By Christine Haines, Herald-Standard
Even when hospital administrators say they are fully staffed, nurses on the floor often say they need more help.
"It's been an age-old dilemma, the difference in thinking between the administration and the floor nurses," said Michele Campbell, executive director of the Pennsylvania Nurses Association (PNA). "The critical issue that brought it to the attention of everyone was hospitals not being able to fill shifts, but floor nurses have always felt they were understaffed."
An international study conducted in 2001 by the University of Pennsylvania involving 43,329 registered nursed in 711 hospitals in five countries supports the anecdotal reports of the shortage. Two-thirds of the nurses surveyed said there are insufficient nurses in their hospitals to provide adequate quality care to the patients.
Campbell said that medical care requires more nurses today than ever.

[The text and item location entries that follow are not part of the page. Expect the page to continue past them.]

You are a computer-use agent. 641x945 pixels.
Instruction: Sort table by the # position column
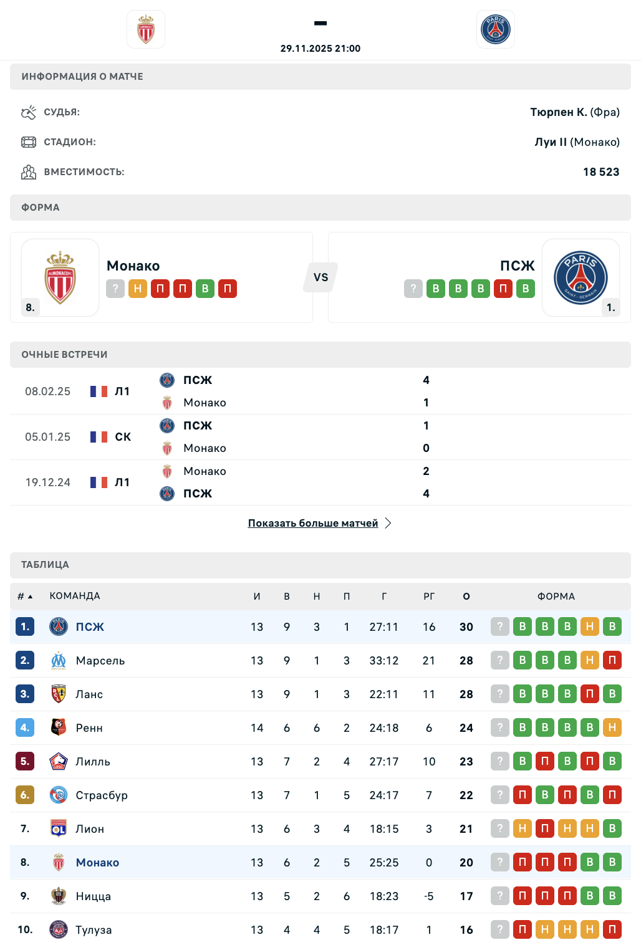click(24, 597)
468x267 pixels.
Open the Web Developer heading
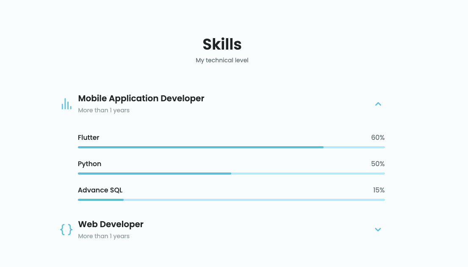pos(111,224)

"The technology is more advanced and the drugs are more complicated. ...It's no longer reasonable for one nurse to be taking care of eight, 10, or 12 patients on the off-shifts," Campbell said.
No states have staffing ratio regulations, she said, and while some nursing unions have been calling for minimum staffing ratios, the PNA is not.
"We are not supporting numbers in legislation because then you establish ceilings. We do believe that each institution should establish staffing ratios for individual departments. It needs to be flexible," Campbell said.
Campbell said certifying agencies set some regulations on staffing, but no general staffing guidelines are mandated.
Full Story: http://www.heraldstandard.com/site/n...d=480247&rfi=6
Apr 3, '05
Quote from brian
michele campbell, executive director of the pennsylvania nurses association (pna).
no states have staffing ratio regulations, she said, and while some nursing unions have been calling for minimum staffing ratios, the pna is not.
"we are not supporting numbers in legislation because then you establish ceilingswe do believe that each institution should establish staffing ratios for individual departments. it needs to be flexible," campbell said.
we hear the above "reason" for opposition to minimum staffing ratios by so-called nurse leaders with such frequency, i am afraid that it might escape scrutiny. simply put, the argument is moronic on its face.
as we all know, hospital organizations oppose minimum staffing ratio regulations because they believe (with good reason) that on the whole they will have to increase staffing levels and hiring beyond current levels. they complain that there are not enough available nurses to meet the mandated ratios, or that the associated costs will be excessive.
but in nurse leaderspeak "minimum" is apparently synonymous with "maximum". so a mandated minimum ratio actually functions as a mandated maximum ratio. a floor becomes a ceiling. black becomes white.
at least when most business sector leaders oppose proposed increases to the minimum wage, they don't couch that opposition in terms of fears that they won't be allowed to raise wages high enough.
Last edit by NRSKarenRN on Apr 4, '05
: Reason: fixed quote link
Apr 4, '05
Laura Gasparis Vonfrolio, RN PhD was the organizer of the Nurses March on Washington DC, March 1995 and May 10, 1996.
Thirty-five thousand nurses marched on Washington make the public aware of the concerns nurses have for their patients.
We filled Pennsylvania Avenue from the Capitol to the White House.
Unfortunately the media focused on the baseball strike.
NOW in California we have Safe Staffing legislation. We have ratios as the floor. Additional staff based on the needs of each individual patient based on the assessment made by a registered nurse is required. There IS no ceiling. Staffing must meet the needs of each patient.